Aplica lo leído
A. Según la cita de Rilke en el texto fuente, ¿qué cosas no han impedido que se haya permanecido en la superficie? Enuméralas todas.
B. ¿En qué obra de Rilke aparece la duda que cita el texto fuente?
C. Traduce al inglés esta oración del texto fuente: "El miedo pasa, la amenaza a la existencia tal como la conocemos pasará con él, y el péndulo que oscila entre ambos extremos volverá a su puesto, cerrando el arco de su balanceo cerca, muy cerca, del punto en el que empezó."
──────── Texto fuente ────────
El razonamiento subyacente considera la naturaleza como algo mutable, que se adapta a los hábitos. Para que algo cambie de verdad –se argumenta sin explicitarlo– hace falta que algo diferente impulse los comportamientos humanos con una potencia extraordinaria, pero eso tampoco permite saltarse los mecanismos evolutivos que, mirados con los ojos de este mundo, siguen la ley suprema de la graduación.

Hay mucho de verdad en este modelo de pensamiento. ¿Qué sino el miedo que atraviesa la existencia individual y colectiva puede dar este impulso al cambio? ¿De verdad puede generar efectos duraderos en el comportamiento de los seres humanos? ¿Esos mimos que se han visto sacudidos por la primera pandemia global de la historia, que tampoco se puede comparar con la Segunda Guerra Mundial, por extensión y capilaridad?

En medio de otra pandemia que sacudió toda Europa, Rainer Maria Rilke se preguntaba si “es posible que a pesar de las invenciones y progresos, a pesar de la cultura, la religión y el conocimiento del universo, se haya permanecido en la superficie”. La duda del escritor austriaco en sus Cartas a un joven poeta de hace casi un siglo suena más actual que nunca.

El miedo pasa, la amenaza a la existencia tal como la conocemos pasará con él, y el péndulo que oscila entre ambos extremos volverá a su puesto, cerrando el arco de su balanceo cerca, muy cerca, del punto en el que empezó.
──────── Conjunto de datos ────────
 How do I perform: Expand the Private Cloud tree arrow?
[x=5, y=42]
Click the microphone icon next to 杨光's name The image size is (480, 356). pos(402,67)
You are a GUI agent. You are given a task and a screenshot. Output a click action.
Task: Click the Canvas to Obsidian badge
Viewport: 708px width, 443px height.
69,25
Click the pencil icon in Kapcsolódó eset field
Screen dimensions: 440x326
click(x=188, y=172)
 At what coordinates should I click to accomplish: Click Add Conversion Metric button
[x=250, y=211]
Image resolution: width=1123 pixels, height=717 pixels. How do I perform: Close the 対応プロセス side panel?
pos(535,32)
────────
──────── Conjunto de datos ────────
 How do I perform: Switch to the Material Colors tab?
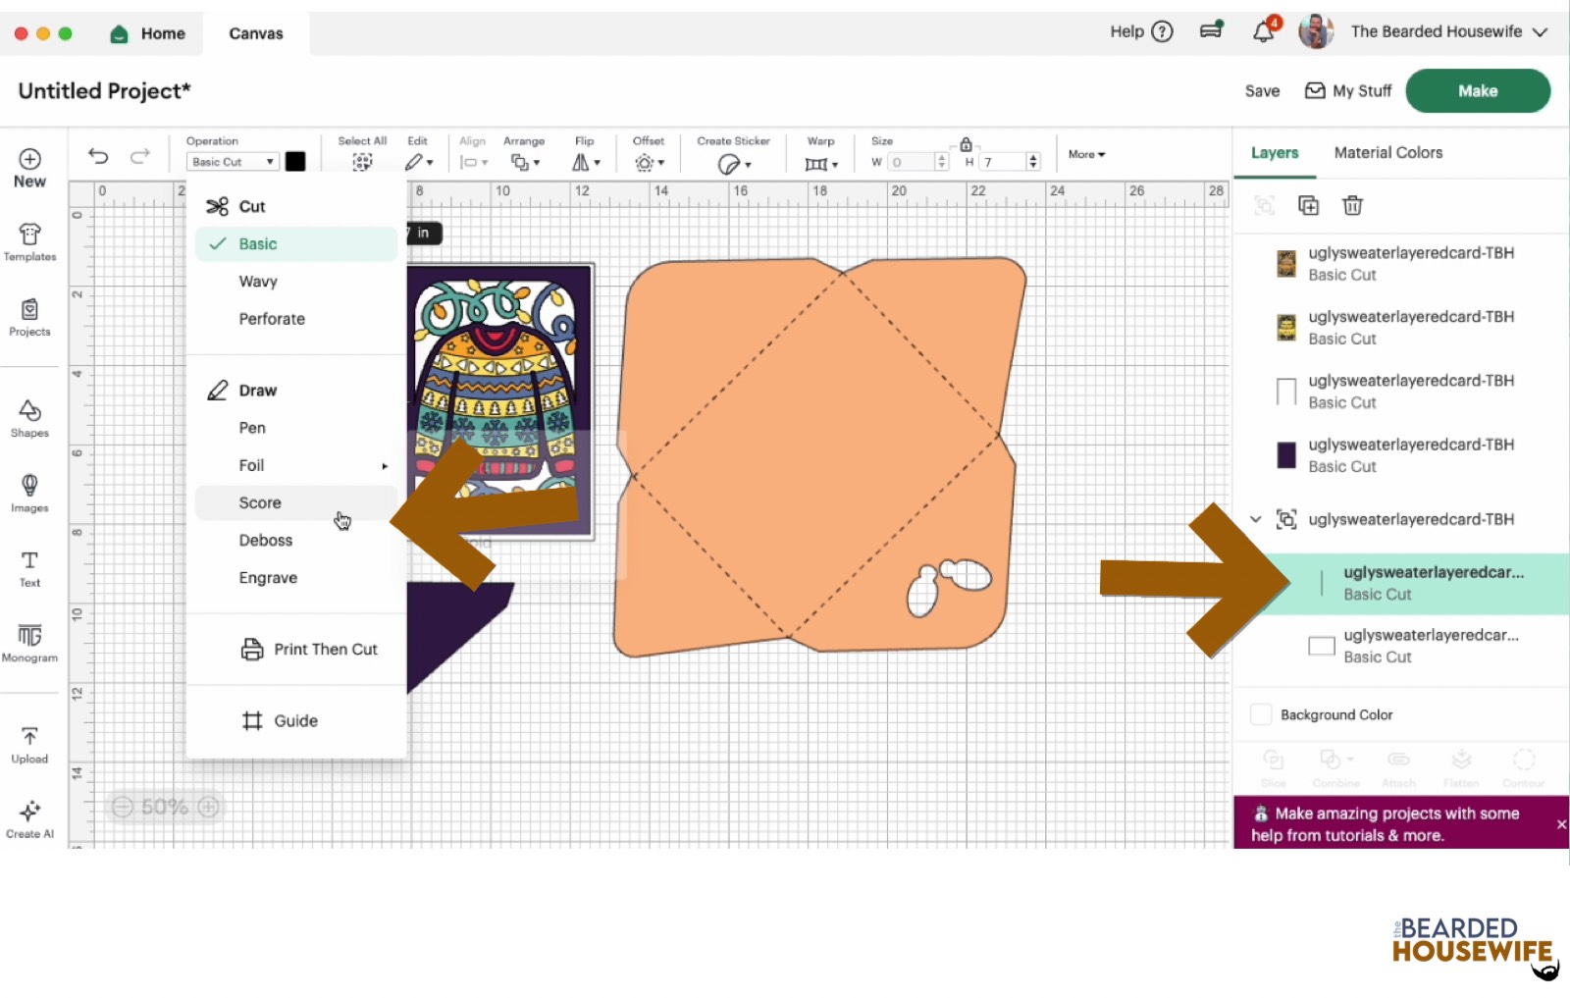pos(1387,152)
────────
──────── Conjunto de datos ────────
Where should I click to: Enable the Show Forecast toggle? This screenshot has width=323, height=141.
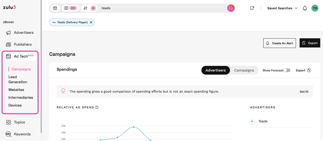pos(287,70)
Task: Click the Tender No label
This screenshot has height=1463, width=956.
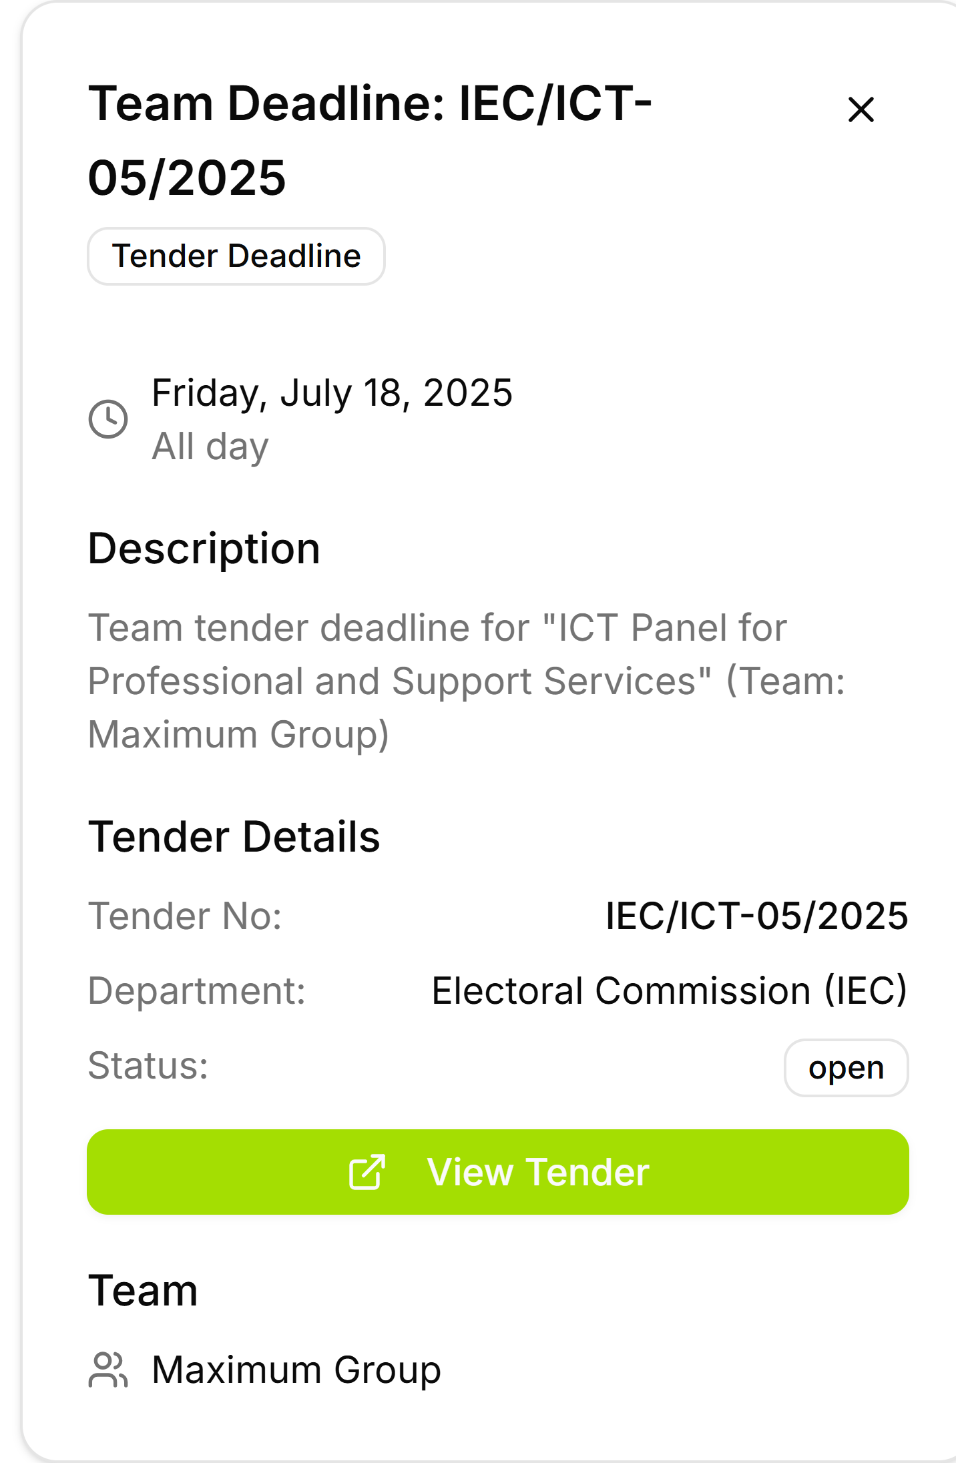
────────
Respuestas numeradas
A. Las invenciones, los progresos, la cultura, la religión y el conocimiento del universo.

B. En sus Cartas a un joven poeta.

C. Fear passes, the threat to existence as we know it will pass with it, and the pendulum that swings between the two extremes will return to its place, closing the arc of its swing near, very near, the point where it began.